Q. I’ve been a struggling artist for years and now I’m making more money than I’d ever dreamed of making. I’ve never worried about taxes because I never made enough to even owe taxes. I’ve lived rent free for years with my parents in return for doing odd jobs and running errands for them. These past two years, I owed what to me were a lot of taxes and last year I got hit with an underpayment penalty. This year I am going to make estimated tax payments and it is my understanding that I can avoid any penalties as long as my total payments equal what I owed last year. Is that correct?

A. It is a bit more complicated than just making sure your estimated payments total what you owed last year. If you underpay an estimated tax installment you can’t avoid the underpayment penalty by overpaying in the next installment. Since the required annual payment must be paid in four equal installments to avoid a penalty, determining the amount of estimated tax to pay is important.
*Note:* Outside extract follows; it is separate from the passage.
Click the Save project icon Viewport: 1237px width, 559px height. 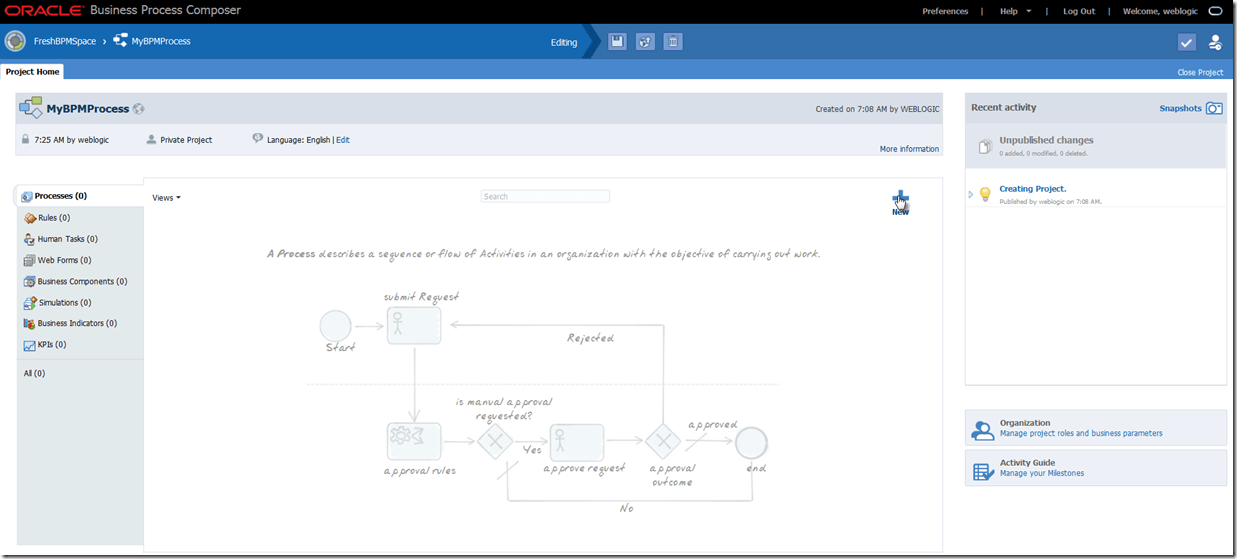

The easiest way to determine the amount to pay is to use the prior year safe harbor rule. If you make estimated tax payments in 2014 equal to 100 percent of the tax owed for 2013 you will not be subject to an underpayment penalty. If your adjusted gross income (AGI) is over $150,000 this safe harbor amount is increased to 110 percent of your prior year tax liability. You can use this prior year safe harbor even if you know you are going to owe more tax this year than last.

Another method to avoid an underpayment penalty is to pay estimated tax equal to or above 90 percent of taxes you will owe this tax year. This requires some number crunching and guess work on your part. Unless you think your income for 2014 will be significantly lower than last year I suggest you use the prior year safe harbor amount for your estimated payments.

The underpayment penalty doesn’t apply if tax due is less than $1,000 or you had no tax liability for 2013.

For nearly all taxpayers, the due date for the first estimated tax payment of each year is April 15, the same day the return is due for the previous year. If you owe money with your tax return and have to make an estimated tax payment, you will have two checks to write on or before April 15 (they go to different addresses). The next estimated payments are due June 15th, September 15th and January 15, 2014. If any of the above regular payment dates fall on a weekend or legal holiday you get an extra day or two, until the first day that isn’t a weekend or holiday. This year, the June payment is due on the 16th since the 15th is a Sunday. Most states require estimated tax payments on the same schedule as the federal payments. If you itemize deductions, it may be to your advantage to make your fourth quarter estimated tax payments in December, not January, so you can deduct it a year earlier.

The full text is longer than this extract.